Thursday, January 28, 2010

Lewis






"The stuff that I do that's really good is when I have the right intention. It's not necessarily the material as much as it is the intention and the material. When my intention was to make it soft and sensitive and loving, that's what I got out of it. Whether it belonged in the movie or not. You'll get your naysayers to say, 'What was that for?' What was it for when Chaplin sat at the edge of the street and just watched people walking by? I mean, what did that mean? It meant something: it meant he wasn't going anywhere.

[...]

"That statement ['nothing is more dramatic than comedy'] comes from doing comedy. In order to make your audience laugh, you have to dramatically change who you are. I won't trip over that piece of wood on the stage if it's me walking there. But Jerry [the character] will, or Stanley, or the Idiot, or whatever we call him in that moment. He has to trip over it. Now, he has to turn into something that isn't truly him, so we're taking a piece of vanity and rubbing it out, a little ego, burying it, sandpapering all that down, and bringing up all of the gargoyles. Because in England they say what he does is grotesque. The first time I read that, I was heartbroken, but they say, 'No, that's a compliment.' Okay. When I stand in front of an audience on New Year's Eve, let's say, years ago, and I see the young man and his girl, man and his wife, girl, boyfriend, couples, lovers, all that wonderful stuff ringside. I'm standing up there alone and making a fucking fool of myself to entertain all of them. There's nothing more dramatic than that moment, Chris. It's very dramatic.
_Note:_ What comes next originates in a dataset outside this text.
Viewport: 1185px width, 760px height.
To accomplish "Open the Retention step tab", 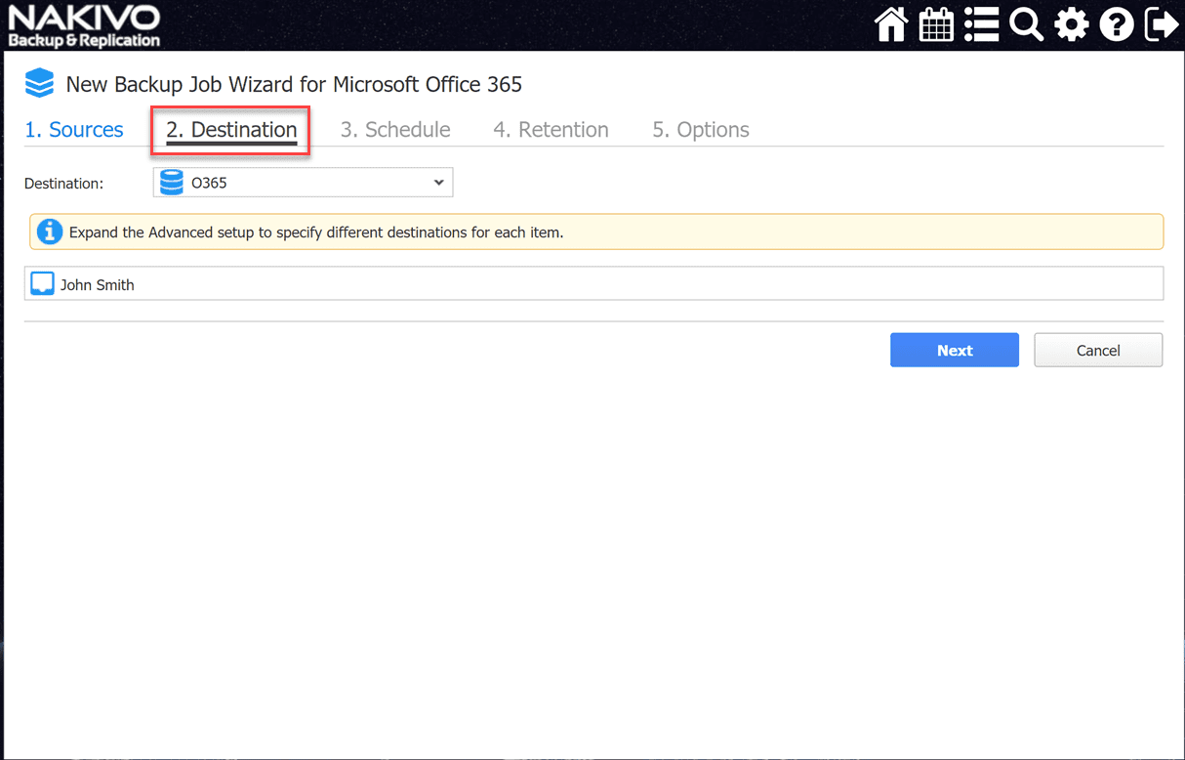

Because I have to call on something that's not what I want to be at that moment. I want to be there with my girl or my wife watching some other schmuck make a fool of himself. But I never ever thought of what I did as demeaning. What I thought of it was: other than me at that moment. So it's very dramatic."

—Jerry Lewis, in conversation with Chris Fujiwara, in the destined-for-the-ages 32-page 2003 interview transcribed in Fujiwara's new book, Jerry Lewis.